Zimbabwe News and Internet Radio

Van Hoogstraten escalates CFI dispute

By Shame Makoshori

Outspoken British tycoon, Nicholas van Hoogstraten, has raised concerns over a multi-million dollar deal concluded between CFI Holdings and Fidelity Life Assurance last year and escalated his complaint to the Zimbabwe Stock Exchange (ZSE).

Nicholas Van Hoogstraten
Nicholas Van Hoogstraten

The mogul has pleaded with the stock market to suspend the two companies’ listings, as he seeks to protect his interests and those of minorities.

He has also approached the Securities and Exchange Commission of Zimbabwe (SECZIM) and the Insurance and Pensions Commission, claiming that listing rules and laws were violated when the US$18 million disposal of Langfords Estates to Fidelity sailed through at a CFI extraordinary general meeting (EGM) in October 2015.
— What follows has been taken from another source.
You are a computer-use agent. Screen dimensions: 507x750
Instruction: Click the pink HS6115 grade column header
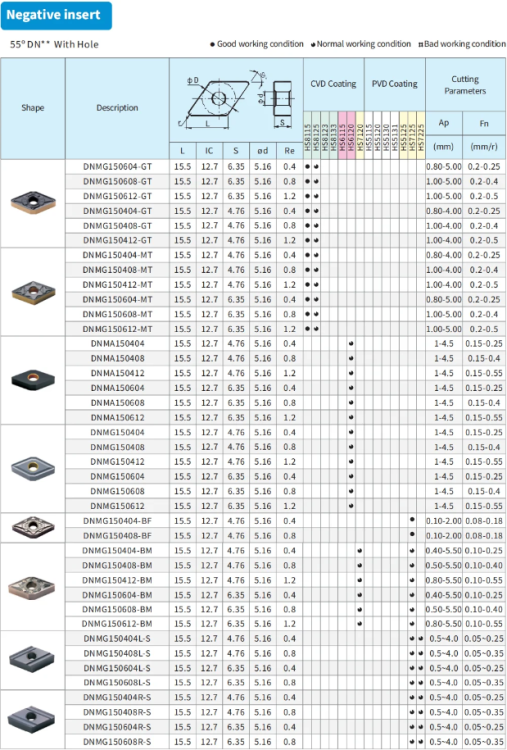point(342,136)
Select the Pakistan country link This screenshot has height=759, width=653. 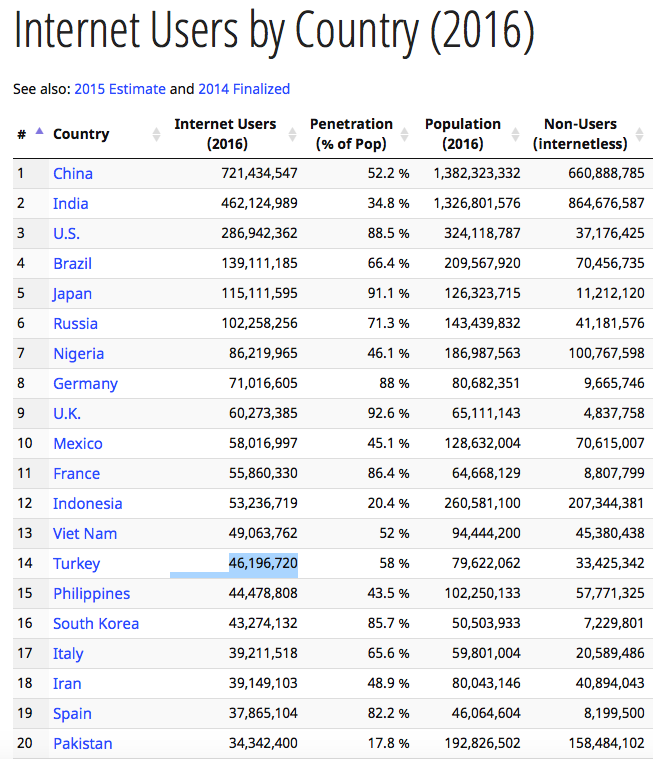coord(82,743)
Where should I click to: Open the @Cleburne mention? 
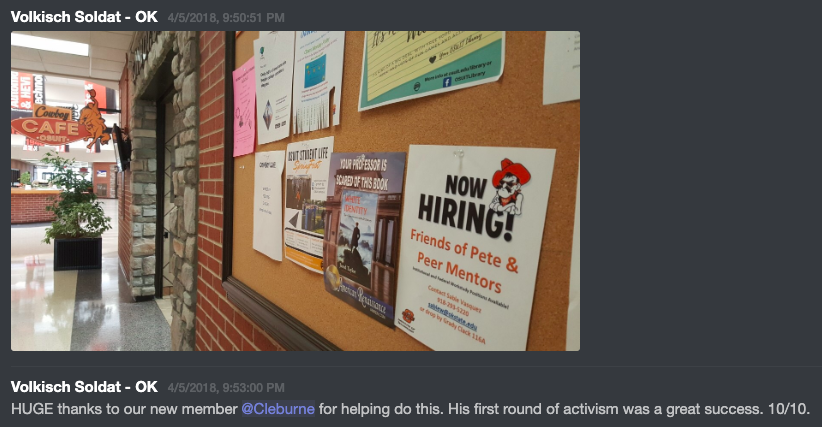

Van Hoogstraten controls 35 percent shareholding in CFI through Messina Investments, which holds interests in some of the country’s most recognised companies, including leisure chain, Rainbow Tourism Group and the tri-listed coal producer, Hwange Colliery Company Limited.

Under the Langfords transaction, CFI sold 81 percent shareholding in the 841 hectare sprawling land to Fidelity, which has been on a shopping spree to diversify into the property market in order to escape carnage on its flagship insurance business.

CFI placed its bait on the deal to unlock cash to arrest a funding gap precipitated by lack of capital.

The former bellwether stock has been teetering on the verge of insolvency and has sought to embark on a cash call which shareholders have snubbed since 2009 when the country switched to a multi-currency system following a disastrous hyperinflationary crisis which ended in 2008.

Two weeks ago, the Financial Gazette’s Companies & Markets (C&M)reported that van Hoogstraten had initiated moves to reverse the transaction.

He claims that there was conflict of interest in the transaction after Zimre, which holds shareholding in both Fidelity and CFI, voted at the EGM.

He said another key shareholder in CFI, the National Social Security Authority (NSSA), was also in conflict of interest when it cast its vote at the EGM.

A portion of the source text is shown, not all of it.